Milton tenía 18 meses, y no había intentado hablar. Su nombre para nuestro perro era Atú, y para nuestro gato, Atutú. Ahora seguía sin intentar hablar. Sus habilidades de resolución de conflictos parecían mucho más avanzadas que las de la mayoría de los niños de su edad. Evidentemente, era muy inteligente y entendía todo lo que alguien decía.

Milton se comunicaba con nosotros por medio de su propia versión de lenguaje de señas. Llegó a convertirse en una forma de entretener a sus hermanos mayores, como una especie de “dígalo con mímica”. Sus ojos brillaban cada vez que acertábamos. Sin embargo, a mamá y a papá no les parecía chistoso y estaban pensando en llevarlo a un fonoaudiólogo.

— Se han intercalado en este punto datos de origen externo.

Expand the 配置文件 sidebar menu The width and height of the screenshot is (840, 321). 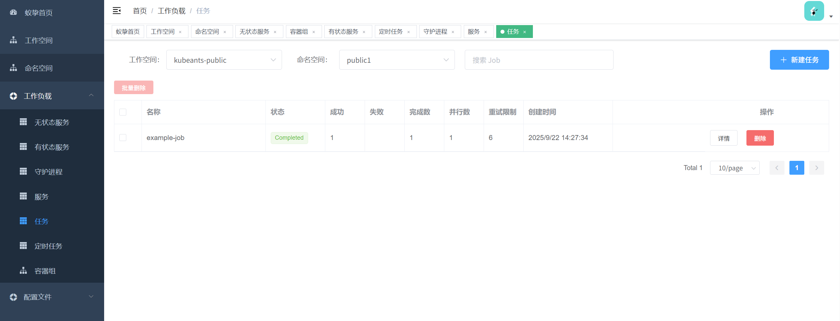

Un día, cuando nuestros padres se habían ido a la ciudad, le dije a mi hermano menor:

–Milton, ya tienes tres años. Mamá y papá están pensando en llevarte a un fonoaudiólogo. Pero yo sé que tú puedes hablar, así que es hora de que comiences. Cuando mamá y papá vuelvan a casa, esto es lo que debes decir: “Mamá y papá, ¡estoy tan feliz de que estén en casa!”

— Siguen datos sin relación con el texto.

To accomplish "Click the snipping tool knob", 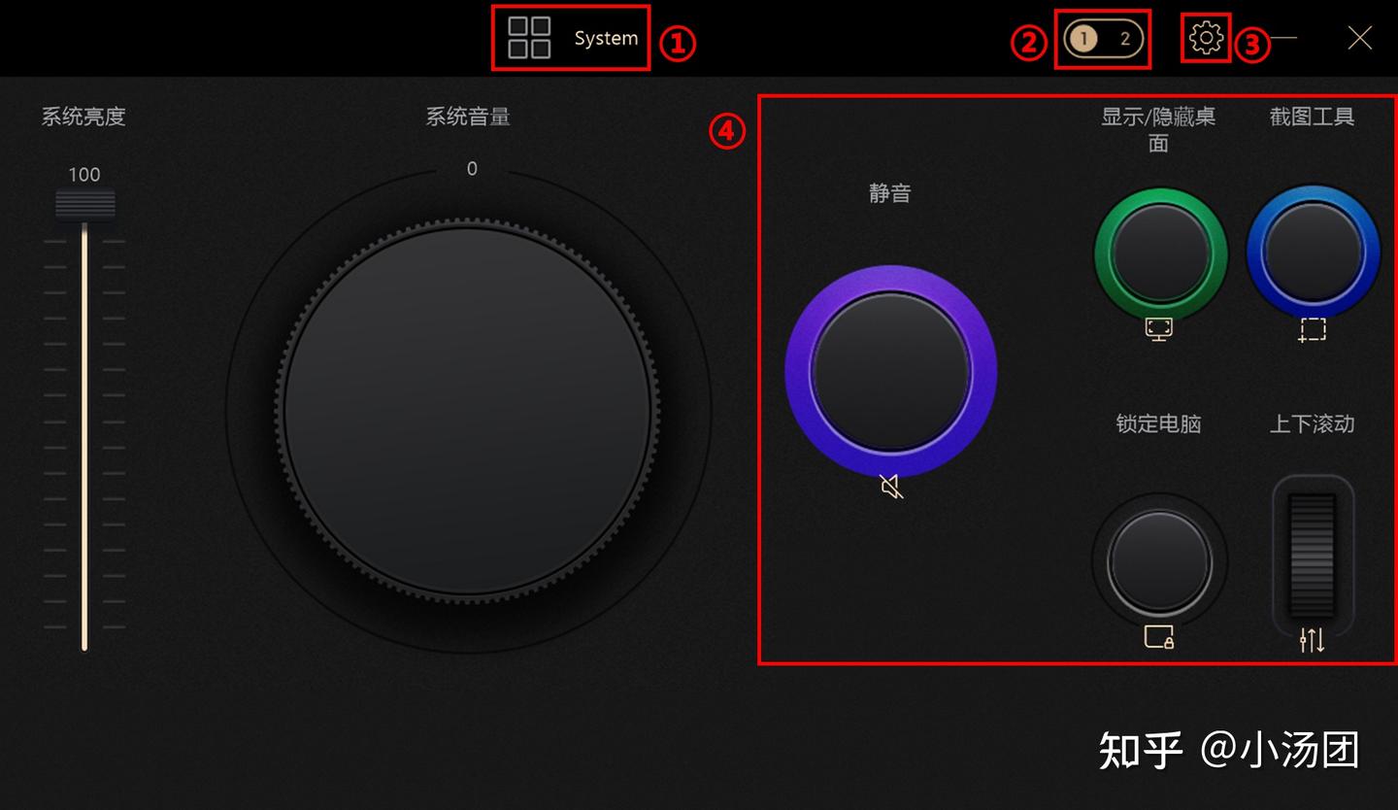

Lo practicamos varias veces.

Cuando escuchó el sonido del auto que llegaba a casa, Milton corrió afuera y empezó a dar saltos alrededor del auto.

–¡Mamá y papá, estoy tan feliz de que estén en casa! ¡Mamá y papá, estoy tan feliz de que estén en casa!

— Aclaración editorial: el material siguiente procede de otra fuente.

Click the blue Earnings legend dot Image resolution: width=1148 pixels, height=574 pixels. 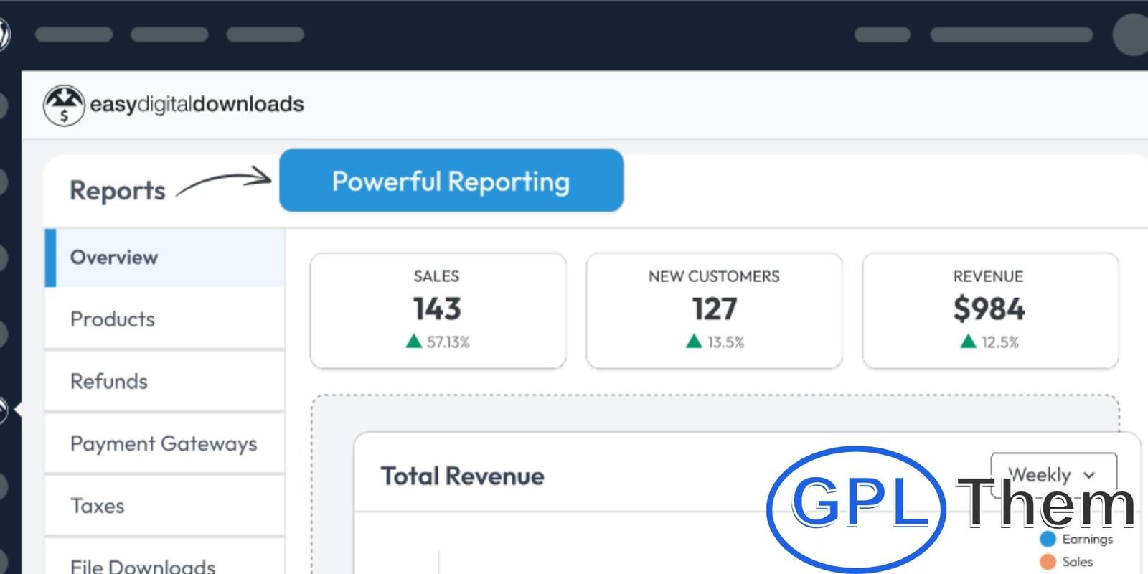pyautogui.click(x=1048, y=539)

Mamá y papá lo abrazaron fuertemente. Luego de eso, Milton charlaba constantemente, utilizando un vocabulario muy avanzado para un niño de tres años.

Aunque Milton era alegre y optimista y mantenía una actitud generosa en el círculo familiar, a veces cuando yo iba a buscarlo me decía: “Está bien, mamá”, y luego repetía lo que yo decía en broma. Él copiaba todo lo que yo hacía. Yo no quería decepcionarlo, así que era muy cuidadosa con cada movimiento que daba. Si yo ignoraba mis tareas hogareñas, él ignoraba las suyas. Si yo tomaba atajos, él hacía lo mismo. Traté de ser un buen ejemplo.

El trabajo duro rinde sus frutos

–Papá, ¡tengo tanto calor! ¿Puedo ir a nadar al río?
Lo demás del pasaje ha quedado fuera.